622年、山城の国葛野郡に秦氏により広隆寺が建立される。また同様に秦氏の祖神、大山咋神(おおやまくいのかみ)を祀る松尾神社も建立される。
この秦氏は丹波にも古くから居住しており、同名の松尾神社は旭町や西別院町にも存在する。
彼ら渡来人の秦氏を通じて丹波地方へと仏教は伝来したものだと思われる。
考古学的には七世紀後半の白鳳期の寺社が発掘され、その時代には多くの寺院が建立されていたのが確認できる。
千代川町の桑寺廃寺、大井町の野寺廃寺、曽我部町の與野廃寺、篠の観音芝廃寺、等々……。
国分寺
741年、聖武天皇は勅を発し国分寺建立が命じられた。
鎮護国家の功徳に期待をする国家仏教の成立となる歴史的な勅であった。
なおこのころ、豪族の間ではこぞって氏寺の建立が進められていた。仏教の浸透もそうであるが、律令体制により統一的な国家が成立し、そのため各地の豪族に漏れなく租税を課せられることとなったのが、建立が進んだ理由のひとつでもある。
律令制度には土地や財産の私有を否定する面があるため、財産を隠ぺいする目的で氏寺を建立して租税や財産の没収などを免れようとしたのである。
国分寺建立の勅により各地で国分寺が建立されるわけだが、丹波では問題なく進むということはならなかった。
丹波国分寺は、経済的な理由から造営は計画通りに進まず、勅から六年後の747年、国司の怠慢のため造営が進んでいないとして朝廷は勅使を派遣し三年以内の伽藍の完成を命じた。
丹波国分寺の造営場所は千歳町国分。現在は護国山国分寺という浄土宗の寺院がある。
国分寺のあった場所は台地上になっており周囲を仰ぎ見ることができる高台であった。国分寺にはシンボル的な塔が建てられることとなっており、丹波国分寺もおそらく五十メートル近い、七重、あるいは五重の塔が建てられていたという。
一段高くなった台地に五十メートル前後の塔が建てられるとなると、周囲の人は圧倒されたことであろう。

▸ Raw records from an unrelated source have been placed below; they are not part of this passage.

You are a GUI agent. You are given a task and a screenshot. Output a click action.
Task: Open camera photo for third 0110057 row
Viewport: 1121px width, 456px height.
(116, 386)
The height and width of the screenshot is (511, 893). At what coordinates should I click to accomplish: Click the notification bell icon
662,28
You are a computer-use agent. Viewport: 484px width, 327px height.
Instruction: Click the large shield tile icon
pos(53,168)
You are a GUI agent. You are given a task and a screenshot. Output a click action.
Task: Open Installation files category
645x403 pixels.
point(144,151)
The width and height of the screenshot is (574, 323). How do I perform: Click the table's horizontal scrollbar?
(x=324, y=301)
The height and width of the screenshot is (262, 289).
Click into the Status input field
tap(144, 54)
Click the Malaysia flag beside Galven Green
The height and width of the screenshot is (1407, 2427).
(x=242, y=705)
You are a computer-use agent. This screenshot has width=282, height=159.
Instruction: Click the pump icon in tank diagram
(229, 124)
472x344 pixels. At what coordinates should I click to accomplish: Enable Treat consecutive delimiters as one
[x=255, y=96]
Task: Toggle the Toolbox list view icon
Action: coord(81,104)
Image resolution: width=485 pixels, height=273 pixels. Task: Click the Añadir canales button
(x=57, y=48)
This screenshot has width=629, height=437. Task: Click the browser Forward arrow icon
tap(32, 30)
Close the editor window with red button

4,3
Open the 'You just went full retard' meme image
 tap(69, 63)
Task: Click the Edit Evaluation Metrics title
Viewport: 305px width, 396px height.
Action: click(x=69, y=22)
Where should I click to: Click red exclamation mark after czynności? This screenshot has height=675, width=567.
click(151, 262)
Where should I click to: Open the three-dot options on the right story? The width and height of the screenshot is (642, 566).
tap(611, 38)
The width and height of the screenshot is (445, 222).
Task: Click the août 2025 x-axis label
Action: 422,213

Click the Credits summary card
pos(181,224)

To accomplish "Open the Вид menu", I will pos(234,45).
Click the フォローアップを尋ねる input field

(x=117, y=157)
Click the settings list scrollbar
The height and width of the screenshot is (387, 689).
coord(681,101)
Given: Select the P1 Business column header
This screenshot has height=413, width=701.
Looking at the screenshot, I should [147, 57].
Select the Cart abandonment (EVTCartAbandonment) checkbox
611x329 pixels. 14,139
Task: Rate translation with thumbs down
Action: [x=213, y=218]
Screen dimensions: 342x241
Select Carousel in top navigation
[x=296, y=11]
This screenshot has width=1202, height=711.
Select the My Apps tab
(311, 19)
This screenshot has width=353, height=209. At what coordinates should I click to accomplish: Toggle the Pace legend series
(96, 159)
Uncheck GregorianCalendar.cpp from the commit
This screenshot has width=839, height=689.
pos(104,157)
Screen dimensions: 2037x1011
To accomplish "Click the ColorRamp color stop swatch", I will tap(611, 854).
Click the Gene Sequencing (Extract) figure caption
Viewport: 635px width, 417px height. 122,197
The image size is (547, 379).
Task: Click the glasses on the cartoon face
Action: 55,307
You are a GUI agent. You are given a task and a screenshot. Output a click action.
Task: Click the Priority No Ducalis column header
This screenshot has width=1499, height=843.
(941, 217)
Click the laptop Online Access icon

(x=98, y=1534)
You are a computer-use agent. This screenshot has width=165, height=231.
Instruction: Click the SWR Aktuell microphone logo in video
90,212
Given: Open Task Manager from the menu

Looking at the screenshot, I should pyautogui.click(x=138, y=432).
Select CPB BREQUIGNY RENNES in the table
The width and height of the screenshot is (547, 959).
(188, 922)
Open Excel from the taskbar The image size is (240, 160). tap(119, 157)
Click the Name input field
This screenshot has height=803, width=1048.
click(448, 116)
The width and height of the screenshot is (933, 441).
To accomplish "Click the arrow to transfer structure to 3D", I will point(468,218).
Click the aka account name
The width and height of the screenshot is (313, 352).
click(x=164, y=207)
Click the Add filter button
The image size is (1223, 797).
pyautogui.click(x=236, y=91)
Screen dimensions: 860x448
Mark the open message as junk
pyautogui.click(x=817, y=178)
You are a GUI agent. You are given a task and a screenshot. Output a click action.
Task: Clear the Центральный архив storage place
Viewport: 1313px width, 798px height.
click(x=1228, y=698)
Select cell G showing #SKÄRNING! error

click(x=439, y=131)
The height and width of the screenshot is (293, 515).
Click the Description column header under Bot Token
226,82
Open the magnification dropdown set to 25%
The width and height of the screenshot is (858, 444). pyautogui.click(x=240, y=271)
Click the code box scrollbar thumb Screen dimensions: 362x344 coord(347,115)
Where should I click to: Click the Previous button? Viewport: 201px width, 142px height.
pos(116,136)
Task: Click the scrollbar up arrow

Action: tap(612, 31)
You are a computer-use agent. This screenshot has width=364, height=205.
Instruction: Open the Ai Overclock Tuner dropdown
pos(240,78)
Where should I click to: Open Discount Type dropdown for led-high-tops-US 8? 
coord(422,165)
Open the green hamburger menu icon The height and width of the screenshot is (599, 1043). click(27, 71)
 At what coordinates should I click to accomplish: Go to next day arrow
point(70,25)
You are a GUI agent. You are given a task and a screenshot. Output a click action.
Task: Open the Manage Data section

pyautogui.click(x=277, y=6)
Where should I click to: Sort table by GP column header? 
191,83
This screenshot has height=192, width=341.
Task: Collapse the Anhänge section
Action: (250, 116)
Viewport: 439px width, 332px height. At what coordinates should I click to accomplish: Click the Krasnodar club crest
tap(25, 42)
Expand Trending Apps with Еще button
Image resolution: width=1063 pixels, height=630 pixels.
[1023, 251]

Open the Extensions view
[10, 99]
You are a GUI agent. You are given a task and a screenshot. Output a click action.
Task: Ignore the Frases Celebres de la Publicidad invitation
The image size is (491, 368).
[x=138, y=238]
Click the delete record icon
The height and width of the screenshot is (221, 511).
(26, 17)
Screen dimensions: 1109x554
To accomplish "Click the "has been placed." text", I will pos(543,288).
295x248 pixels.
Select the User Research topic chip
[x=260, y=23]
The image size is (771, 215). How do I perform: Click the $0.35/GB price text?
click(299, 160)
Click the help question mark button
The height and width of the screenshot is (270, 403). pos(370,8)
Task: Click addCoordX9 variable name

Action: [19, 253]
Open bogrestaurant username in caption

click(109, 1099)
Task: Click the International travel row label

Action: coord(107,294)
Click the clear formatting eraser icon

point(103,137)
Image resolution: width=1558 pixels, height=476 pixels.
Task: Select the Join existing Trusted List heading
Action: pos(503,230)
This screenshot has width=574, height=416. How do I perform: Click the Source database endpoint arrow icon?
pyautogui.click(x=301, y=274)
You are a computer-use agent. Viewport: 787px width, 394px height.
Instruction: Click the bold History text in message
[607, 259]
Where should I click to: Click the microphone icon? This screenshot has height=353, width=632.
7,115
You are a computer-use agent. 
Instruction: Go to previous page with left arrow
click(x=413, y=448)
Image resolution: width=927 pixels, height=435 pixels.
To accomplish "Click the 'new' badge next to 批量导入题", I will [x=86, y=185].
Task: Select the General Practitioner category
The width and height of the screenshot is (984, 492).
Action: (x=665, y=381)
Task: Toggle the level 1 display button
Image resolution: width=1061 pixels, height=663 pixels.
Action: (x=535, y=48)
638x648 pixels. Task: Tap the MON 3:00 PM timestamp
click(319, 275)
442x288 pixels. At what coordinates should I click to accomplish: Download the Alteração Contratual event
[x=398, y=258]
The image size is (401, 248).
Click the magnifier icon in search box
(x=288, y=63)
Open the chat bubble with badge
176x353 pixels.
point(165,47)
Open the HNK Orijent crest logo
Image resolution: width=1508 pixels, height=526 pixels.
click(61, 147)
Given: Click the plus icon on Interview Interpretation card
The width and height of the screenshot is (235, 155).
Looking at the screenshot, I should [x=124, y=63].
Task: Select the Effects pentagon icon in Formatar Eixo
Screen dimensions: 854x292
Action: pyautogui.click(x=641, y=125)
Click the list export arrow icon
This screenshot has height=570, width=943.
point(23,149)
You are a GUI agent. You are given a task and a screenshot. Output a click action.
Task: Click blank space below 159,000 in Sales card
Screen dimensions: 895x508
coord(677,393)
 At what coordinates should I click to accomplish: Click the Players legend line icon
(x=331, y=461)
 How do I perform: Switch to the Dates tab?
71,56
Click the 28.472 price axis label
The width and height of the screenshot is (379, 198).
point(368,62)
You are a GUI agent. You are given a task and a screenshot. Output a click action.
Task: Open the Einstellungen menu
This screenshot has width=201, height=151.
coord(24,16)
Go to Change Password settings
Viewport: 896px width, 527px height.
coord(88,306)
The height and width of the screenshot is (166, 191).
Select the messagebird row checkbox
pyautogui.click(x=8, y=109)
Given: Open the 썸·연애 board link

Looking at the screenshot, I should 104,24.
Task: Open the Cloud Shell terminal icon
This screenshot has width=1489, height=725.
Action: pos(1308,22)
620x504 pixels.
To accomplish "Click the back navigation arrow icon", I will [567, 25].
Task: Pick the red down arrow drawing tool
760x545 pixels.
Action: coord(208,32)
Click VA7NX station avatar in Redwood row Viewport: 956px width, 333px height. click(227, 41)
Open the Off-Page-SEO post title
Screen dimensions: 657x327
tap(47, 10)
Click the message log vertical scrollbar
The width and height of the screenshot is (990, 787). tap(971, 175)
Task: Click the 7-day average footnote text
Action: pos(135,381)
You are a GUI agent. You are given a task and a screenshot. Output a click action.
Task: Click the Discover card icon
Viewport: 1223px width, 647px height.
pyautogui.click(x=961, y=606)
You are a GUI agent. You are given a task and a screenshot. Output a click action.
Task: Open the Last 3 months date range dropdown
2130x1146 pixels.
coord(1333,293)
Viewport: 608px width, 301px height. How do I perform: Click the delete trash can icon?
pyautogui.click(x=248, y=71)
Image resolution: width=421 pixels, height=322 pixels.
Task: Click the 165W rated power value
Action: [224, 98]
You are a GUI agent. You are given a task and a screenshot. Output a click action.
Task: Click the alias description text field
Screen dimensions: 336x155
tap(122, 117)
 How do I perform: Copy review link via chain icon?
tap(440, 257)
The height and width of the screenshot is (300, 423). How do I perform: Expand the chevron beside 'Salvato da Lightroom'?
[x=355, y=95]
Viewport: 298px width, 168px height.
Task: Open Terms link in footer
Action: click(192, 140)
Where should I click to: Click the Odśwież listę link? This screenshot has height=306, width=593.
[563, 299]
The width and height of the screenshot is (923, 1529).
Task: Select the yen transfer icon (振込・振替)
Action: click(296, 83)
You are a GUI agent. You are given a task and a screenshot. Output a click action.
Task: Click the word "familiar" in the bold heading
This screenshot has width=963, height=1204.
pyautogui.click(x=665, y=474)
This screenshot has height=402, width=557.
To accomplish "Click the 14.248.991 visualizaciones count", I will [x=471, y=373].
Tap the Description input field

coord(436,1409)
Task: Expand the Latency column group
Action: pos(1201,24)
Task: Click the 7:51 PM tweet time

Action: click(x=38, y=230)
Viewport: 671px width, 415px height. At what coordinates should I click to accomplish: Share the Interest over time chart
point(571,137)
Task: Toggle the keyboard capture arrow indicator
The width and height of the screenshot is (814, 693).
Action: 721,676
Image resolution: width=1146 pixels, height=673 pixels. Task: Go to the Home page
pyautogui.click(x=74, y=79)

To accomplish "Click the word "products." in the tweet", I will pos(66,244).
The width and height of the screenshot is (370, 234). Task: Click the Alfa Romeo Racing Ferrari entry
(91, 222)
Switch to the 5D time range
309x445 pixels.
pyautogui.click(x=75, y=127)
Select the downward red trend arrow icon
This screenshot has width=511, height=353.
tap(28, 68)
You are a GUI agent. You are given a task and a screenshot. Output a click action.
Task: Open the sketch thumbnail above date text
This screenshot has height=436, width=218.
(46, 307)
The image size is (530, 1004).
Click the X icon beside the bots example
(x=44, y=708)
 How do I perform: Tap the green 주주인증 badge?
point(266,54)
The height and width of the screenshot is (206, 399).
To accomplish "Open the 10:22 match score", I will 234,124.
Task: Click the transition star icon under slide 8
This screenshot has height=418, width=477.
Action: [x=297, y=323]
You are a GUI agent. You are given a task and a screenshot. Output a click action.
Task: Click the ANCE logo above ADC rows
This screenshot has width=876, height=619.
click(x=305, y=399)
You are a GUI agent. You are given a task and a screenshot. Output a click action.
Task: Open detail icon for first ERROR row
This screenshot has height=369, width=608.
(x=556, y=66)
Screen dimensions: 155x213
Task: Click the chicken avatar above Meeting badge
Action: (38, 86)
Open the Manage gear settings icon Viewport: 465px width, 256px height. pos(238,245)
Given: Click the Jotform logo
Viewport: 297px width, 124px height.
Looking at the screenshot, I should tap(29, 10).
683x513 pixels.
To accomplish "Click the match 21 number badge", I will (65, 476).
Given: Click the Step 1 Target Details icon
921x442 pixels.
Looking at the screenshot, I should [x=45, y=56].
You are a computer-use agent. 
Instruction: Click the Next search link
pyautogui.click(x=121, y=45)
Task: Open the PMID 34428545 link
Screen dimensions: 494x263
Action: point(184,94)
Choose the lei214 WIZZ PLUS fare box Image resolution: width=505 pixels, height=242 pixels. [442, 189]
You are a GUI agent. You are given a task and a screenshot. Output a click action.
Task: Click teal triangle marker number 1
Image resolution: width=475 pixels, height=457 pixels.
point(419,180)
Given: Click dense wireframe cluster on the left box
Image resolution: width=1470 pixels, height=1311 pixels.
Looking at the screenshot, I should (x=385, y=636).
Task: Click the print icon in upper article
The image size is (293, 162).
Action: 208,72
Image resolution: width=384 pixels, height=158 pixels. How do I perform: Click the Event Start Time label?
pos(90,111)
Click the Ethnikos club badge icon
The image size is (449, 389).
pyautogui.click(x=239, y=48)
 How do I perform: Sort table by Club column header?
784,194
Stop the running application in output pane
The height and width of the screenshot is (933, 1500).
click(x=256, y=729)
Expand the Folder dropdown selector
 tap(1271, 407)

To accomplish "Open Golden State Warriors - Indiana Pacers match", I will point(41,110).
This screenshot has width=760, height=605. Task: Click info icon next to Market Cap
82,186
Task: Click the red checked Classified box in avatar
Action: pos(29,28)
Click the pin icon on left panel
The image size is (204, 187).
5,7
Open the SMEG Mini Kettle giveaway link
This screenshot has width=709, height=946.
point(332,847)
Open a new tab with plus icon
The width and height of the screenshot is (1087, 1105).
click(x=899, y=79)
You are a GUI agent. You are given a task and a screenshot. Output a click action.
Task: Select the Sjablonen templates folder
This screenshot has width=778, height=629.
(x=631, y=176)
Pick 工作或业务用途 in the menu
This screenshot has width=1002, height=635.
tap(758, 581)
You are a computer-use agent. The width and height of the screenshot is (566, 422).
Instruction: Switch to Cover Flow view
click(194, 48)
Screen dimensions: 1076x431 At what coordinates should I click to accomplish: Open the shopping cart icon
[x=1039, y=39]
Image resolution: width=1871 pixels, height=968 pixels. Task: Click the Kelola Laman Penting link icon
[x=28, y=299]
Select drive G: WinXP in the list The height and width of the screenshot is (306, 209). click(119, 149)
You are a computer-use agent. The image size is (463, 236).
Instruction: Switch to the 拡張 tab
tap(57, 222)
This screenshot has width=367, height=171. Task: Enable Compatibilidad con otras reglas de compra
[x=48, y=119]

こうした中央権力の誇示が一つの目的として国分寺は建てられていた。
丹波国分寺の造営期は不明である。
亀岡市の発掘調査により金堂や塔、伽藍、僧堂などの位置が特定はされた。現在では山門をくぐり右手側に創建当時の面影を残す十七個の礎石が見受けられる。そこに五十メートル規模の塔が立っており塔を中心に、約二万七千平方メートルが国の史跡指定を受けている。
丹波国分寺は金堂、および塔は何らかの理由で倒壊したため、平安時代末期に再建された。再建時には規模は縮小されることとなった。
金堂は、創建時は二十五メートル四方の広さであったが、再建時は東西19メートル、南北15メートルほどに縮小された。
だが再建された金堂は鎌倉時代末期に焼失し、その後明智光秀の丹波侵攻に伴い廃絶されたという。
その後、宝暦年間(1751~1764年)に護勇比丘が再興し現在に至る。
本尊の薬師如来
参照:亀岡市史本文編 第一巻
現在の本尊となっている薬師如来は平安時代末期に作られた。丹波国以外の国分寺は平安以降、律令制度の弛緩により荒廃し、廃絶することが多かった。
しかし丹波国分寺は形を変えてこうして残り続けているという、珍しい運命をたどった国分寺でもある。